§ **PAGE EXCERPT**:
((

Chapter Twenty-Four - MICAL-Like1 in Endosomal Signaling

Abstract

Small GTPase Rabs are required for membrane protein sorting/delivery to precise membrane domains. Rab13 regulates tight junction assembly and polarized membrane transport in epithelial cells. Using yeast two-hybrid screen, we identified MICAL-like1 (MICAL-L1), a protein that interacts with GTP-bound Rab13 and shares a similar domain organization with MICAL protein family. MICAL-L1 has a calponin homology, Lin11, Isl-1 & Mec-3 (LIM), proline-rich, and coiled-coil domains. It is associated with late and recycling endosomes. Time-lapse video microscopy shows that GFP-Rab7 and cherry-MICAL-L1 are present within vesicles that move rapidly in the cytoplasm. Depletion of MICAL-L1 by short hairpin RNA does not alter the distribution of tight junction proteins, but affects the trafficking of epidermal growth factor receptor (EGFR). Overexpression of MICAL-L1 leads to the accumulation of EGFR in late endosomal compartments. In contrast, knocking down MICAL-L1 results in the distribution of internalized EGFR in vesicles spread throughout the cytoplasm and promotes its degradation. Our data show that MICAL-L1 inhibits EGFR degradation, suggesting that MICAL-L1 is involved in sorting/targeting the receptor to the recycling pathway. They provide novel insights into MICAL-L1/Rab protein complex that can regulate EGFR trafficking/signaling.

))

Stored dataset items
((

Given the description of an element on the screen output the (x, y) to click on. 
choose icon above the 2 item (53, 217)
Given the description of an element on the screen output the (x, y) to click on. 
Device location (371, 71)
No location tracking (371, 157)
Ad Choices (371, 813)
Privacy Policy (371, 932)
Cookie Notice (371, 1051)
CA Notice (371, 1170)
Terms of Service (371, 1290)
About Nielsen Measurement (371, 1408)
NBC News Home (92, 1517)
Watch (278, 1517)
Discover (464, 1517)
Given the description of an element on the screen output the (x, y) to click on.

))

§ **WHAT TO DO**:
Rewrite the paragraph in the MICAL-L1 abstract above that begins "Small GTPase Rabs are required" as a short bulleted list that keeps its main findings.

§ **REPLY**:
- Small GTPase Rabs are needed to sort and deliver membrane proteins to precise membrane domains; Rab13 regulates tight junction assembly and polarized membrane transport in epithelial cells.
- A yeast two-hybrid screen identified MICAL-like1 (MICAL-L1), which interacts with GTP-bound Rab13 and shares the MICAL family's domain organization: calponin homology, LIM, proline-rich and coiled-coil domains.
- MICAL-L1 is associated with late and recycling endosomes. Time-lapse video microscopy shows it with GFP-Rab7 in rapidly moving cytoplasmic vesicles.
- Depleting MICAL-L1 with short hairpin RNA leaves tight junction proteins in place but affects trafficking of epidermal growth factor receptor (EGFR).
- Overexpressing MICAL-L1 causes EGFR to accumulate in late endosomal compartments. Knocking it down spreads internalized EGFR in vesicles throughout the cytoplasm and promotes its degradation.
- MICAL-L1 inhibits EGFR degradation, which suggests a role in sorting or targeting the receptor to the recycling pathway. A MICAL-L1/Rab complex may therefore regulate EGFR trafficking and signaling.